In considerazione della finalità della delega di “semplificare l’attività delle pubbliche amministrazioni e di ridurne i tempi di produzione” il criterio di cui alla lettera a) pare troppo ampio e non delineato. Pertanto, oltre che individuare gli atti delle PP.AA. che possono essere rimesse alle professioni ordinistiche occorre tener conto del carattere di terzietà di queste e della loro competenza nel settore giurisdizionale e amministrativa.
2. riconoscimento del ruolo sussidiario delle professioni ordinistiche demandando agli iscritti l’assolvimento dei compiti e funzioni finalizzati:
– alla deflazione del contenzioso giudiziario
– ad introdurre in materia di certificazione dell’adeguatezza dei fabbricati alle norme di sicurezza ed energetiche anche attraverso l’istituzione del fascicolo del fabbricato.
3. clausola di invarianza economica e, con la particolare previsione secondo cui le amministrazioni competenti provvedono ai relativi adempimenti mediante le risorse umane, finanziarie e strumentali disponibili a legislazione vigente.
L’articolo appare equivoco e confuso poiché non è chiaro se la rimessione di attività sia prevista in favore degli ordini (istituzioni) ovvero dei singoli iscritti, poiché la prima parte dell’articolo in commento sembra dare rilievo alle istituzioni e mentre la seconda parte ai singoli iscritti.
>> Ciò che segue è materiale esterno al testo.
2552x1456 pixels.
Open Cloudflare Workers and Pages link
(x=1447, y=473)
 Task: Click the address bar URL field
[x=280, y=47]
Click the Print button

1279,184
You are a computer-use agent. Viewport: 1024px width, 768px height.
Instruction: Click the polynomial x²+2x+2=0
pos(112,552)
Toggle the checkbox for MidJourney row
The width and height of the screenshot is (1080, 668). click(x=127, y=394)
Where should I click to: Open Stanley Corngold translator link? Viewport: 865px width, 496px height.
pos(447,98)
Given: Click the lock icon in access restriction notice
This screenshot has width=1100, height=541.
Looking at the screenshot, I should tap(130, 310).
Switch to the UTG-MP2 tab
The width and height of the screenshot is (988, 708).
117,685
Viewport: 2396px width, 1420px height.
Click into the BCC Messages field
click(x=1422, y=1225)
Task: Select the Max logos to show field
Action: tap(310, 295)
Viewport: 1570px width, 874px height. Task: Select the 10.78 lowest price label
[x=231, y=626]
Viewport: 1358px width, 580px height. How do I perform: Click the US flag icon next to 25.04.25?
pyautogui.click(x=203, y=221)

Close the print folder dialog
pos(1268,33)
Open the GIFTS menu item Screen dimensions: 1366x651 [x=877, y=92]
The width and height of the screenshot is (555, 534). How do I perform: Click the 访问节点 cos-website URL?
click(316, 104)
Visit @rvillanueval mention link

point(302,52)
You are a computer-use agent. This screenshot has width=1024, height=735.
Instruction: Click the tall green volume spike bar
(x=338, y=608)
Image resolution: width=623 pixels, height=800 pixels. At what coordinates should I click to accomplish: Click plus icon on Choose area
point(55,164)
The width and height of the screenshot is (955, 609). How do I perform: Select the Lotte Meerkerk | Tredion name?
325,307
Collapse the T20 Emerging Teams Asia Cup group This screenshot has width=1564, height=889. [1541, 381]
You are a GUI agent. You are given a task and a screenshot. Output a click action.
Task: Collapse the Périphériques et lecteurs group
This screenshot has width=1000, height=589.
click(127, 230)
Non si comprende, poi, quale possa essere, a parte la sussidiarietà nelle funzioni, il reale beneficio – in termini di condizioni e reddito – a favore delle professioni.
Art 6: delega al Governo in materia di sicurezza e protezione sociale delle professioni ordinistiche.
La delega ivi prevista è volta in maniera molto esplicita ad attribuire alle casse private prestazioni sociali a favore dei professionisti con difficoltà reddituali; in altre parole, il legislatore prende atto delle difficoltà in cui versano le professioni (e per quanto di nostra competenza, gli Avvocati) ma rimette la questione alla casse private prevedendo, per esse, la possibilità di adottare nuove contribuzioni a carico degli iscritti senza alcun intervento delle casse pubbliche.

Cassa Forense, quindi, in forza di questa previsione, potrebbe variare – in aumento – le percentuali di contribuzione per far fronte alle difficoltà degli Avvocati disagiati.
Il legislatore si libera del problema del problema del reddito delle professioni “scaricandolo” sulle professioni stesse.
Art. 10: delega al Governo in materia di semplificazione della normativa sulla salute e sicurezza degli studi professionali.
La delega è volta a riorganizzare le numerose e frammentarie disposizioni in materia di sicurezza dei luoghi di lavoro. Tuttavia, occorre evitare che il principio della sicurezza non sia “declassato” a adempimenti meramente burocratici e costosi.
Ad oggi le disposizioni di cui al d.lgs. 81/2008, partendo da validi presupposti, sono di fatto perseguiti da meri adempimenti formali e costosi.